Atomic Force Microscopy of bulk tendon samples: Affect of location and fixation on tissue ultrastructure

Abstract

Atomic Force Microscopy (AFM) is a surface characterisation technique which analyses topology. To date, AFM studies of tissue ultrastructure have focussed on single collagen fibrils extracted from different tissues prior to analysis. Using sample preparation techniques used in electron microscopy studies, this work uses AFM to analyse the collagen ultrastructure of bulk samples from bovine deep digital flexor tendons (DDFTs). DDFT ultrastructure in regions of the tendon which experience different loading conditions are compared. Samples are analysed post-freezing and post-aldehyde fixation with either 10% formalin or 4% glutaraldehyde in order to investigate the affect of tissue preservation on tissue ultrastructure. The results demonstrate that both fibril diameter and repeat unit of the tendon vary between different regions in the dorsoventral plane, with regions subjected to both tensile and compressive forces exhibiting smaller fibril diameter and repeat unit compared to regions subjected to tensile forces alone. These differences are detectable regardless of the tissue preservation technique used.

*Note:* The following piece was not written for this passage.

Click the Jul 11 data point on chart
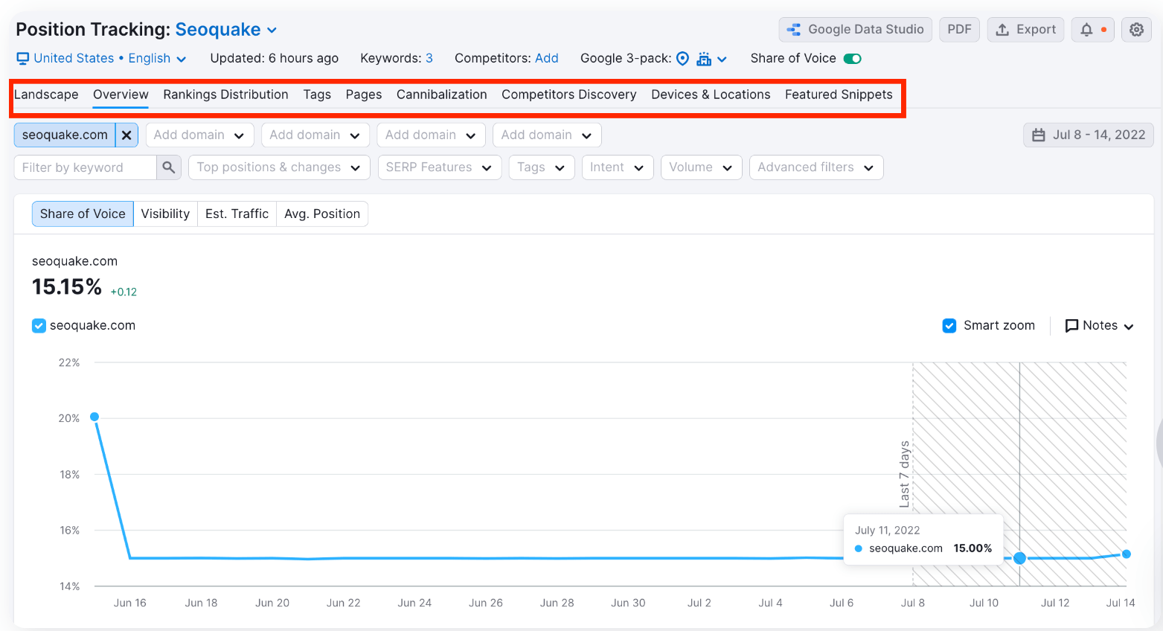1163x631 pixels. click(x=1019, y=557)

However these measured differences do vary with preservation techniques with aldehyde-fixed samples exhibiting smaller fibril diameters and larger repeat units compared to frozen samples. These results demonstrate that AFM is a highly suitable technique for the characterisation of different ultrastructures in bulk samples but that it is important to be consistent in the choice of preservation technique.